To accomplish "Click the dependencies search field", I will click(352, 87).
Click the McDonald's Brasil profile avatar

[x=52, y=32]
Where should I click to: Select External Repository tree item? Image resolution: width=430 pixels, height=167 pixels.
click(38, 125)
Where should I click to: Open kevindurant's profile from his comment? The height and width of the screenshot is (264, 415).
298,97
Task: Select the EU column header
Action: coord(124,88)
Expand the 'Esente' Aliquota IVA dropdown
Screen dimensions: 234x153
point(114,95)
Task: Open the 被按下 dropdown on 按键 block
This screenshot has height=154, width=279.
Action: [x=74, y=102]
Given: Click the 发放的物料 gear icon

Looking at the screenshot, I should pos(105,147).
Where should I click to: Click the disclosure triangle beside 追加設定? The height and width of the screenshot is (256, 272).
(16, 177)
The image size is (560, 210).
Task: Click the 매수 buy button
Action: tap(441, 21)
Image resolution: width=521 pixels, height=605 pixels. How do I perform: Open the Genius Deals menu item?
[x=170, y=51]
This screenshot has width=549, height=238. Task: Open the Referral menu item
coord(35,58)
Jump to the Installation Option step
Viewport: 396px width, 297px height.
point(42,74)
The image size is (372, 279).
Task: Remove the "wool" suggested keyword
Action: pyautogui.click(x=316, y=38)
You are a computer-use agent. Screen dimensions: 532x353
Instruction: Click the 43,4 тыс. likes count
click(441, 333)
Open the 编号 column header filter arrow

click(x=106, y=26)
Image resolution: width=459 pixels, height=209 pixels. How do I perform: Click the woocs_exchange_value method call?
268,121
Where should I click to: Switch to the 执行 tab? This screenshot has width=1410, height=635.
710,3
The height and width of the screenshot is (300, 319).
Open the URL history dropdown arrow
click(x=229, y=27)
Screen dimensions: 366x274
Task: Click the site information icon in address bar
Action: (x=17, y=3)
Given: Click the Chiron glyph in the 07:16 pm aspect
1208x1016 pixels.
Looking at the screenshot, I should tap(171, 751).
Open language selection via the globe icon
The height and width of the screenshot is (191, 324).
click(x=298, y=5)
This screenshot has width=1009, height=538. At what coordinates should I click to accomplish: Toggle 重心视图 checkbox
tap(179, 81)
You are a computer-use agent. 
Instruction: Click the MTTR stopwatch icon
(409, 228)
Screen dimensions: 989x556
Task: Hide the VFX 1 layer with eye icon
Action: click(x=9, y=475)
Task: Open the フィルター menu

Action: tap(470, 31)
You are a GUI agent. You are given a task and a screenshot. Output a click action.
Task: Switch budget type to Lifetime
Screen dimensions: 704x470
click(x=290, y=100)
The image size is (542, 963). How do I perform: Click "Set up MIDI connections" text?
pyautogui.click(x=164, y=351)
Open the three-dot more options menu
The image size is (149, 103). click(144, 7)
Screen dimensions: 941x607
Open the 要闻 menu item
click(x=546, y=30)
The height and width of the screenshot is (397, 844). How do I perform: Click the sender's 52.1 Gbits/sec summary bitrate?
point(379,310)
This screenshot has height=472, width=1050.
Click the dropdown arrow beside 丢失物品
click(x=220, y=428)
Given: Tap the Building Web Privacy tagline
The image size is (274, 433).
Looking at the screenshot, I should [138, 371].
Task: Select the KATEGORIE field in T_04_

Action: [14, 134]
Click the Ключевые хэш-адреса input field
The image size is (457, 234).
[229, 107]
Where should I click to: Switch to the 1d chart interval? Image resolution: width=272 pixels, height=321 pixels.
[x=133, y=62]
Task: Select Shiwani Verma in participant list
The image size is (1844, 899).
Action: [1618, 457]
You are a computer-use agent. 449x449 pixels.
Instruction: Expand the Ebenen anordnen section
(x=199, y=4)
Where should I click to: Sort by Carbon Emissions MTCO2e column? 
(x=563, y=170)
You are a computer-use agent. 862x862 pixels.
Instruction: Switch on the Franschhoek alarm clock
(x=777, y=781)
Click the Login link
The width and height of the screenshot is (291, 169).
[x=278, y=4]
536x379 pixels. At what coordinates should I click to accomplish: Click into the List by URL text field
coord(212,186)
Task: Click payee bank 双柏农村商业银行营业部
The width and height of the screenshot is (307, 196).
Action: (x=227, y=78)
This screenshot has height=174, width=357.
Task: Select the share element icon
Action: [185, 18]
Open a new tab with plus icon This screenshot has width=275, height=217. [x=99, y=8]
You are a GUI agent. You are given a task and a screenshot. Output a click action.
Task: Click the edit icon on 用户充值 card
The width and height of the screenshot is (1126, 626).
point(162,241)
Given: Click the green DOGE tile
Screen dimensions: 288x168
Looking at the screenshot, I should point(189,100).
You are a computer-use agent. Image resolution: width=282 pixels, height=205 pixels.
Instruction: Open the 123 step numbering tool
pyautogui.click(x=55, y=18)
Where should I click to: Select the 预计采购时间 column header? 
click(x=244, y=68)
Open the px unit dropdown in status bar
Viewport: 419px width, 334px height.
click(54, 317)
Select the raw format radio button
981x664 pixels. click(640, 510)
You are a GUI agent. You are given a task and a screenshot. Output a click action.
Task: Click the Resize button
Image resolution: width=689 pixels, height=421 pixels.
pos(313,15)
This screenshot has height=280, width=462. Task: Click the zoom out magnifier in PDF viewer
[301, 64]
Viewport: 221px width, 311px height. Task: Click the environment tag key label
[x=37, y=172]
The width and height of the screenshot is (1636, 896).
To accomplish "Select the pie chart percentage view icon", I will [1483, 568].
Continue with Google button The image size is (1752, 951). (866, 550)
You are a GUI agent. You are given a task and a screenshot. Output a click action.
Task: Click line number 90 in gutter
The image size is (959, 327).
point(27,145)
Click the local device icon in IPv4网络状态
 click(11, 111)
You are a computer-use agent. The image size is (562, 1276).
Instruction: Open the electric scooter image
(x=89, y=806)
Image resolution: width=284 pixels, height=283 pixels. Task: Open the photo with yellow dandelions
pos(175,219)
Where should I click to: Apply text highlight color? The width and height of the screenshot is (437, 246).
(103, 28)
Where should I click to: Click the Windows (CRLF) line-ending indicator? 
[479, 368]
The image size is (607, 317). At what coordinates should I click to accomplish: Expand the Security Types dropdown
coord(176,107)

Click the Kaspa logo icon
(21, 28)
________
◆ **PROBLEM STATEMENT**: Pull every line containing the word "will" out of the listing.

◆ **SOLUTION**:
To accomplish "Click the dependencies search field", I will click(352, 87).
To accomplish "Select the pie chart percentage view icon", I will [1483, 568].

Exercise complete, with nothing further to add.